Four days after heavy snowfall hit the province of Gilan, northern Iran, thousands of people in the urban and rural areas of the region are still without water and electricity.
At least eight people have been killed and 145 more injured in the snow-hit province, while many rural roads are blocked. Over 250,000 people in Gilan are suffering from a power outage, the state-run Khabar-Online news agency reports.
Local and national authorities have promised to restore power and water supply later today, February 13.
Meanwhile, Gilan's Inspector General has lambasted the provincial officials for their late response to the disaster, insisting that even if they had not formed a "crisis headquarters" the critical situation in the province would have been the same as it is now.
According to local news outlets, the snowstorm was forecasted days ago, but the urban and government officials did not respond to the warning and took no necessary preventive measures.
"Heavy snowfall has hit fifty out of 52 cities of the province," the director-general of Gilan's Crisis Headquarters, Reza Eslami, said, adding, "Many areas are pounded by twenty to forty inches of snow."
Furthermore, water supply, internet, and telecommunication services have also been disrupted across the province.
Thousands of people are reportedly stranded on the roads leading to the province.
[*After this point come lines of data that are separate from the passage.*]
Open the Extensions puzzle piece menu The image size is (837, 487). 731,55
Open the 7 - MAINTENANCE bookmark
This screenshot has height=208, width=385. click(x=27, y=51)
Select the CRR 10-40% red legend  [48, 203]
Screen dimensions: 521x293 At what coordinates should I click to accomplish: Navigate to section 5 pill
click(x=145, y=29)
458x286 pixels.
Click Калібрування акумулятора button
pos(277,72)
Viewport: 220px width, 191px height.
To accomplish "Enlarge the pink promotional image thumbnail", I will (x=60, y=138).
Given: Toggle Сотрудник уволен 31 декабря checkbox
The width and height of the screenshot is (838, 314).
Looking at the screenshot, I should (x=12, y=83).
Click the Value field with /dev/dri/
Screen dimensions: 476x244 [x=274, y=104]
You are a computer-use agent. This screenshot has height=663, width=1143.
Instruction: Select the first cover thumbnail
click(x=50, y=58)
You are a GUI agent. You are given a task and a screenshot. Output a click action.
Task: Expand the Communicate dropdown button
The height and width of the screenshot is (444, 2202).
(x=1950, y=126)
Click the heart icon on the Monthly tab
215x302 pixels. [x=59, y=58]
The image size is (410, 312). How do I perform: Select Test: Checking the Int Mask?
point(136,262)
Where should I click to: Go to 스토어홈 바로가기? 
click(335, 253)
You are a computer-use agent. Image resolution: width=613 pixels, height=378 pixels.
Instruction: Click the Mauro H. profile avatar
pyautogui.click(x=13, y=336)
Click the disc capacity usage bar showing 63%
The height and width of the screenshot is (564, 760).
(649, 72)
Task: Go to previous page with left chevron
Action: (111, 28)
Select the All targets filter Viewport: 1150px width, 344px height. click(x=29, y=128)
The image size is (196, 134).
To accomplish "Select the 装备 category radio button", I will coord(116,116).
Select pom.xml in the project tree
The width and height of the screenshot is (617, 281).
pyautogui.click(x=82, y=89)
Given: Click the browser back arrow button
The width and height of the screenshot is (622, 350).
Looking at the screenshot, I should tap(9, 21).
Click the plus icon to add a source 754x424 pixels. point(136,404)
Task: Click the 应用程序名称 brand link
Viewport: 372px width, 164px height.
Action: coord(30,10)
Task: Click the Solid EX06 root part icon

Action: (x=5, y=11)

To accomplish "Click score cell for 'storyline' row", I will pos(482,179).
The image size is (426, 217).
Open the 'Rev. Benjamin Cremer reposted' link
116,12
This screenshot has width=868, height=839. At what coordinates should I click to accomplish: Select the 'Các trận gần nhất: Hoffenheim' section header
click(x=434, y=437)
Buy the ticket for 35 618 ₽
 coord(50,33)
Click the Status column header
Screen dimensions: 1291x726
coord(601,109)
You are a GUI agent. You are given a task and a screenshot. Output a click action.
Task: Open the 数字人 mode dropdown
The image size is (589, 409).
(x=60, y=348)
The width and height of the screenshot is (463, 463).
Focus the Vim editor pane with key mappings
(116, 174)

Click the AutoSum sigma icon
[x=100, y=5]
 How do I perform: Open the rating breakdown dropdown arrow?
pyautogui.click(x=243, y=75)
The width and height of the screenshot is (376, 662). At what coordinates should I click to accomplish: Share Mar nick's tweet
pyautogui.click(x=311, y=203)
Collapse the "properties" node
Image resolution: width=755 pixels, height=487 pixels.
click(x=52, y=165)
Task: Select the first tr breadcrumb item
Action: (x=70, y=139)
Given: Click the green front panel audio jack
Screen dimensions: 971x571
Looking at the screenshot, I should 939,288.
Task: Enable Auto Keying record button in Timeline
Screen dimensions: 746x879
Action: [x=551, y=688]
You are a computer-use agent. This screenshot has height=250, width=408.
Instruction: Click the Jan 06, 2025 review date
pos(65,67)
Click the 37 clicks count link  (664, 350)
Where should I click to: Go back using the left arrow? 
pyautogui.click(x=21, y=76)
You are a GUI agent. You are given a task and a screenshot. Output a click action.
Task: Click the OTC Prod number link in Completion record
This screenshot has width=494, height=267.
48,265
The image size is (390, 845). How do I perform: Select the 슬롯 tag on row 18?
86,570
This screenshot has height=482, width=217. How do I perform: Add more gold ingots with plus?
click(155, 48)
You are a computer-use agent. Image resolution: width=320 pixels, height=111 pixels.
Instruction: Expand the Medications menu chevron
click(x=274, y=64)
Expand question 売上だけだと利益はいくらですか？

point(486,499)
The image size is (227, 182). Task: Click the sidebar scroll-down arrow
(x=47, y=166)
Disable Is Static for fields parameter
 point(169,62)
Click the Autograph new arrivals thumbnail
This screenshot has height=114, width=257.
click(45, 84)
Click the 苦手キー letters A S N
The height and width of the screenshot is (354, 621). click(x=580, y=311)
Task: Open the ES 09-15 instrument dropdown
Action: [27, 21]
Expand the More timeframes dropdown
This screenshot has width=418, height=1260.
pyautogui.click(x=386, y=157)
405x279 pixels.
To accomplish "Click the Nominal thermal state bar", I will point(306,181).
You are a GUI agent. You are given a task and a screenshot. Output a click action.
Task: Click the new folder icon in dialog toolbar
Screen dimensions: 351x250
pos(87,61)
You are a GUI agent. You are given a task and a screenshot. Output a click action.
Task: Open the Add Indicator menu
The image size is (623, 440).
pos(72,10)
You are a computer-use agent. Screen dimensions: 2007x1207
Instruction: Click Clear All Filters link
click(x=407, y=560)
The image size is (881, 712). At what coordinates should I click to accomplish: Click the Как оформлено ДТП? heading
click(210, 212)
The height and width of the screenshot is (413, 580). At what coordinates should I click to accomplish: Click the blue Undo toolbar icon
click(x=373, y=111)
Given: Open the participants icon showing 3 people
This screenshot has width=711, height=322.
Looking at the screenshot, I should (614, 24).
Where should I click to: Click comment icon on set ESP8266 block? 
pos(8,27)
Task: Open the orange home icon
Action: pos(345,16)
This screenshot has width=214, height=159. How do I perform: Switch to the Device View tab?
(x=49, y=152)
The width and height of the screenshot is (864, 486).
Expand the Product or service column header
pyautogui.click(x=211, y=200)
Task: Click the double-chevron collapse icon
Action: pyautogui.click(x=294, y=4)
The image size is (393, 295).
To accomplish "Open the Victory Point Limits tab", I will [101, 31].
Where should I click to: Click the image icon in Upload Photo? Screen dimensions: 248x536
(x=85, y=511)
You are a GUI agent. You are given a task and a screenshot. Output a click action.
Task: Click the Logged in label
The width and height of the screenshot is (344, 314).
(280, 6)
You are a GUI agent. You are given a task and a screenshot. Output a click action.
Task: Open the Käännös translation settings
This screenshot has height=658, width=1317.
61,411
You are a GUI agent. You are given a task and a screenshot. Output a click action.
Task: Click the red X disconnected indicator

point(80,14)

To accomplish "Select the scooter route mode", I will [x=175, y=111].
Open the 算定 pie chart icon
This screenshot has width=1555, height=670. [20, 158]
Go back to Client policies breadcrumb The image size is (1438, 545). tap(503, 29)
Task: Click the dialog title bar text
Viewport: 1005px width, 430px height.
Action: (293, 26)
Late Tuesday, an official in Iran's road transportation organization had promised that all passenger vehicles trapped on the Qazvin-Rasht Highway due to a traffic jam caused by snow would be helped.
"The storm had left nearly 100,000 homes and businesses in Rasht, a city of more than 700,000 people, without power while causing outages in telephone and mobile communications," local news outlets reported.
The Islamic Republic Minister of Energy, Reza Ardakanian, believes the recent snowfall is much heavier than the previous record in 2004.
More than 250 kilometers (155 miles) to the west of Rasht, the province of Ardebil has also been hit by heavy snowfall.
Rescue teams have so far managed to help 800 villages in Ardebil. At the same time, the roads leading to 255 rural areas are still blocked, a local official maintained.
Other reports say that 400 villages in the province of Eastern Azarbaijan are cut off from the outside world.